Collected data entries:
◆ ◆ ◆ ◆ ◆ ◆ ◆

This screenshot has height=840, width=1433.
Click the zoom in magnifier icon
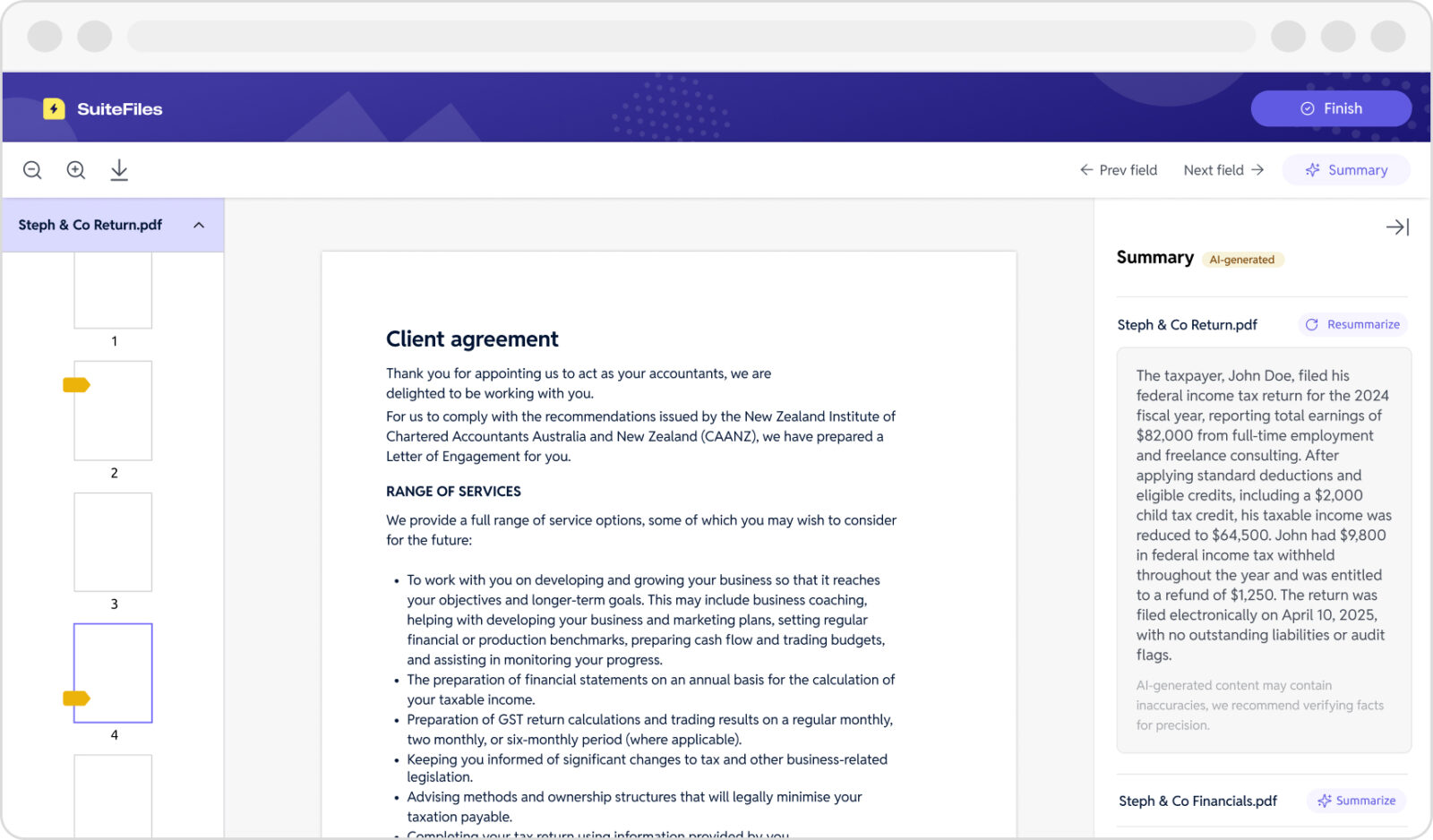[76, 170]
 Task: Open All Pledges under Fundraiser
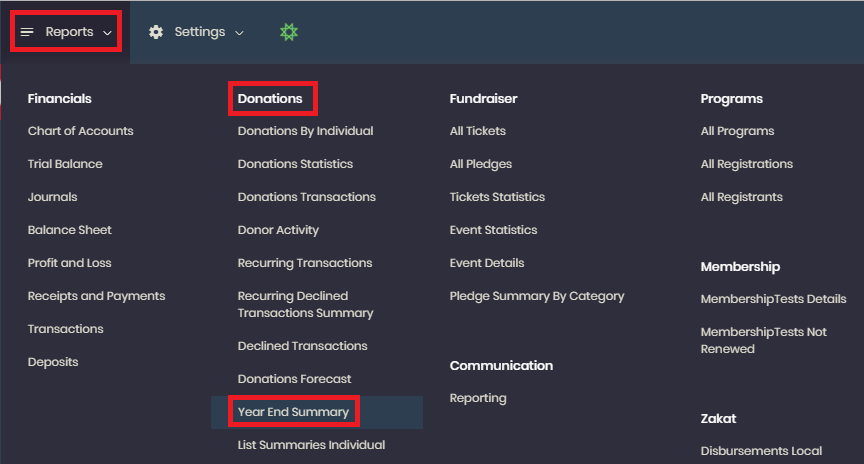point(480,164)
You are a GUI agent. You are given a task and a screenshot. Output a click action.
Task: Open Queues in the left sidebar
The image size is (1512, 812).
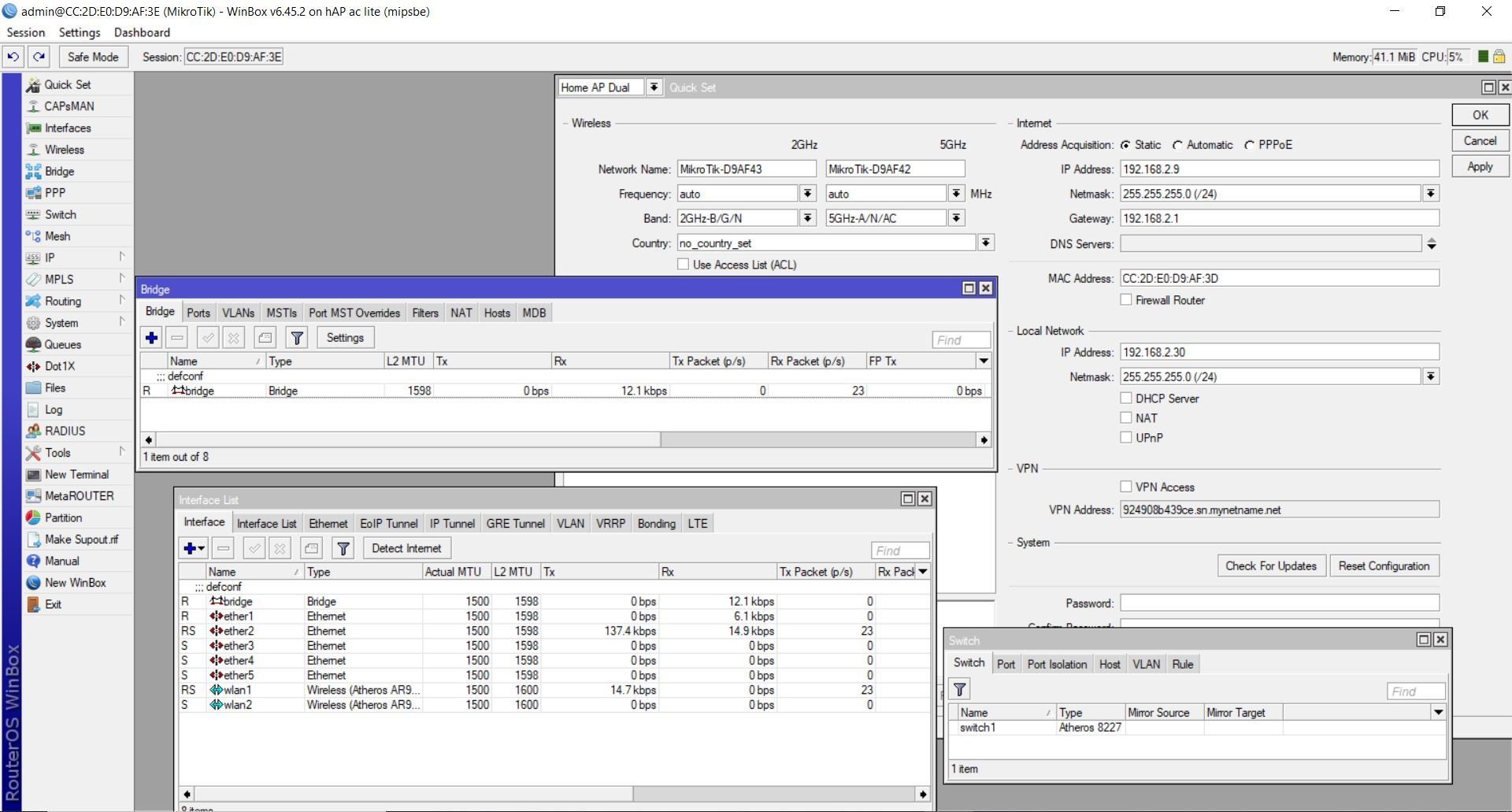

◆ ◆ ◆ ◆ ◆ ◆ ◆

Action item: Which lines run from the one containing "Task: Open All Pledges under Fundraiser" to the end of the data above? Set down those lines exactly, and only those, without any pictures.

Exercise output:
 Task: Open All Pledges under Fundraiser
point(480,164)
You are a GUI agent. You are given a task and a screenshot. Output a click action.
Task: Open Queues in the left sidebar
The image size is (1512, 812).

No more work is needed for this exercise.